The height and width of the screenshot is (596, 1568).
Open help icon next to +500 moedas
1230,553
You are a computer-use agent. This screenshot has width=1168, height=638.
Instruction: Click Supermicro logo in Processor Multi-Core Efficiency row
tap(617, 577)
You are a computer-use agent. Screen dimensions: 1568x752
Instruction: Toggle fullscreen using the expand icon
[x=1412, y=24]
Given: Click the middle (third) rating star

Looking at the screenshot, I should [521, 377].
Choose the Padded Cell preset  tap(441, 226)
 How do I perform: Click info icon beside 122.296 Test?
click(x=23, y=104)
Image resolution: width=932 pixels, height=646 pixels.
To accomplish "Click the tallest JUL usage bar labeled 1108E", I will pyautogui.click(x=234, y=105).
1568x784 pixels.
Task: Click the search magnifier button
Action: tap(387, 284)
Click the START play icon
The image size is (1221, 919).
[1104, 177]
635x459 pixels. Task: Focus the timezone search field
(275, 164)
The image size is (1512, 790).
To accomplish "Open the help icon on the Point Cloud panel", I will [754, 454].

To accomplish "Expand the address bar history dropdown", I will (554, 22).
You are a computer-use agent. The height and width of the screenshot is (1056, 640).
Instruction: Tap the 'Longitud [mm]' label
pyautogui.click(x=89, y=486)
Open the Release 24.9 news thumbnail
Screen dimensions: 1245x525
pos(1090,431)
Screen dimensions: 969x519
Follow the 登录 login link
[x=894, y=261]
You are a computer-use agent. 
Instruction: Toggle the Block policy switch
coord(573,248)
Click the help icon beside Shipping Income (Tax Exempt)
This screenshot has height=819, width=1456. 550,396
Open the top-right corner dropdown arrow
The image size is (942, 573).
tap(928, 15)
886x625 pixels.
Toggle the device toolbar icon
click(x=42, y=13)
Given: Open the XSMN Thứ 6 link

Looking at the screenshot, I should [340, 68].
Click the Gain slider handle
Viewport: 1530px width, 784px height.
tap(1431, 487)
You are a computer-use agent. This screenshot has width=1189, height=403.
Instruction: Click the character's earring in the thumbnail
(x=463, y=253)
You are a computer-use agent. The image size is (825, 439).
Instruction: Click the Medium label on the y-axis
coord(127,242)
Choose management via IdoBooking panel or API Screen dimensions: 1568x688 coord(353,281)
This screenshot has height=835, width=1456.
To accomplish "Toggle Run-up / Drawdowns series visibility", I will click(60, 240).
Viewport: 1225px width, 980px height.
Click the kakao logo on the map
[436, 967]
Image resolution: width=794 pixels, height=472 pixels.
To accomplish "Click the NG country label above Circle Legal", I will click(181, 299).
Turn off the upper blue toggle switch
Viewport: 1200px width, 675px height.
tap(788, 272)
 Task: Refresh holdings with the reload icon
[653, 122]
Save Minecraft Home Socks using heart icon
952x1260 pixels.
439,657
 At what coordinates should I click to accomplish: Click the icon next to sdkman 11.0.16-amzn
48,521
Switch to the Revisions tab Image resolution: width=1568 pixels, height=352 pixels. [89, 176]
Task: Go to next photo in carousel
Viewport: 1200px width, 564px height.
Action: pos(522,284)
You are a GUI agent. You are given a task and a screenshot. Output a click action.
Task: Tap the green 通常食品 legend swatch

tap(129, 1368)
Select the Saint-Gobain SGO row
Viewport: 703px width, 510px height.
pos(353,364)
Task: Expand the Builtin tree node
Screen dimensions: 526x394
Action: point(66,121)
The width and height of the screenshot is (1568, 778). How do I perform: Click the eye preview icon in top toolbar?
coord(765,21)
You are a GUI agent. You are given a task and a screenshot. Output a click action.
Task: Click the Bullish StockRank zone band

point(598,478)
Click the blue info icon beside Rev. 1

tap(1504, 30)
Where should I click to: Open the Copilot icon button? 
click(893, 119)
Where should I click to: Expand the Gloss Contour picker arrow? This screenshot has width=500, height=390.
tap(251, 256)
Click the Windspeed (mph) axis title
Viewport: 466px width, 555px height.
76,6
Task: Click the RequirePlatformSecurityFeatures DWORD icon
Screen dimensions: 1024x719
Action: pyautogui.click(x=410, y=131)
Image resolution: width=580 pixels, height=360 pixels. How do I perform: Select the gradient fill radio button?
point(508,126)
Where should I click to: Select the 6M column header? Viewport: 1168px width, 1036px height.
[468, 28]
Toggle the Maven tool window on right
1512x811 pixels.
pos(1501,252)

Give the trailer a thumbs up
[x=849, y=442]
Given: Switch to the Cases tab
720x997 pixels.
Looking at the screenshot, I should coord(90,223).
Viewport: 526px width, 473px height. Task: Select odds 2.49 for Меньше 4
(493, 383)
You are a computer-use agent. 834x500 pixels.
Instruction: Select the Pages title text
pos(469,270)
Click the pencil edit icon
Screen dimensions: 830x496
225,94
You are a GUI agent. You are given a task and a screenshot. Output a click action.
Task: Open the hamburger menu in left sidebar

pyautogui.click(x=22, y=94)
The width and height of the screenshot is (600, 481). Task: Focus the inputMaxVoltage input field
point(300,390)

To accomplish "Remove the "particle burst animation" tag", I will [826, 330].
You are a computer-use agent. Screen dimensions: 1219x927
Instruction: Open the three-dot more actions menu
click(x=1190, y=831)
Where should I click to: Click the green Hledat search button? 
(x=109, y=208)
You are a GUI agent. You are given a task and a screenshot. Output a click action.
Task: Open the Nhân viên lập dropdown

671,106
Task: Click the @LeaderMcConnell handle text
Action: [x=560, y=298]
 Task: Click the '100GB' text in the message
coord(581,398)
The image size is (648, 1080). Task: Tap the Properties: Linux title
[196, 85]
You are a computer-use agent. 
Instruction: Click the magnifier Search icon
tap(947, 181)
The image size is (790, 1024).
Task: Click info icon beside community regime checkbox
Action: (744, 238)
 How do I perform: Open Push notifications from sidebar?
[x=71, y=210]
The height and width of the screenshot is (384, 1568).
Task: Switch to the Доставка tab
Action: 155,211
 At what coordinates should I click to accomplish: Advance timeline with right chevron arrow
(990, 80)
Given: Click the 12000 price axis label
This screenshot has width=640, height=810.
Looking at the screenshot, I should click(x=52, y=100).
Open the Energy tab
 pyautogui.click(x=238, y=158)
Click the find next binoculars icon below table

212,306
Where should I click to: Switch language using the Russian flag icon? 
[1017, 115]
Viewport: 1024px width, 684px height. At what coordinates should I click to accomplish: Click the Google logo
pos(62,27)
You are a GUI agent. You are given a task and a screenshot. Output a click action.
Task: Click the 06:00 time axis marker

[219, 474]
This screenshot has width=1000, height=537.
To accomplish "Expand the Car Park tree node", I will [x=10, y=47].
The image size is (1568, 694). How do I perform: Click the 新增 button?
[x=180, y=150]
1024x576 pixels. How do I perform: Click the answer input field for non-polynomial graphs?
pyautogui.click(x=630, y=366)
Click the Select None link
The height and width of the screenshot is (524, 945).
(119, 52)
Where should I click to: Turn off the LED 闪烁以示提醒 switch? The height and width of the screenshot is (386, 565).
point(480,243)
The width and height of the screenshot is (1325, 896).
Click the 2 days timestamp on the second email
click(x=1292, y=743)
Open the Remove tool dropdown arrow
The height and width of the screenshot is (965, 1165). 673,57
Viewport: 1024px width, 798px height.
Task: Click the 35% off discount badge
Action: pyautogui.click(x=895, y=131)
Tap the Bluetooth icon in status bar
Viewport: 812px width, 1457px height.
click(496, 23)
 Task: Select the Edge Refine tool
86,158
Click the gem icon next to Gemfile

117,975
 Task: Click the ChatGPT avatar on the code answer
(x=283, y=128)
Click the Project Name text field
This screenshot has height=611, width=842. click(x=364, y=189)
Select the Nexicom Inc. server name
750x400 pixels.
- - -
■ TASK INSTRUCTIONS:
From the entries, report every line in which the string "tree" occurs.

■ EXPECTED ANSWER:
Task: Expand the Builtin tree node
To accomplish "Expand the Car Park tree node", I will [x=10, y=47].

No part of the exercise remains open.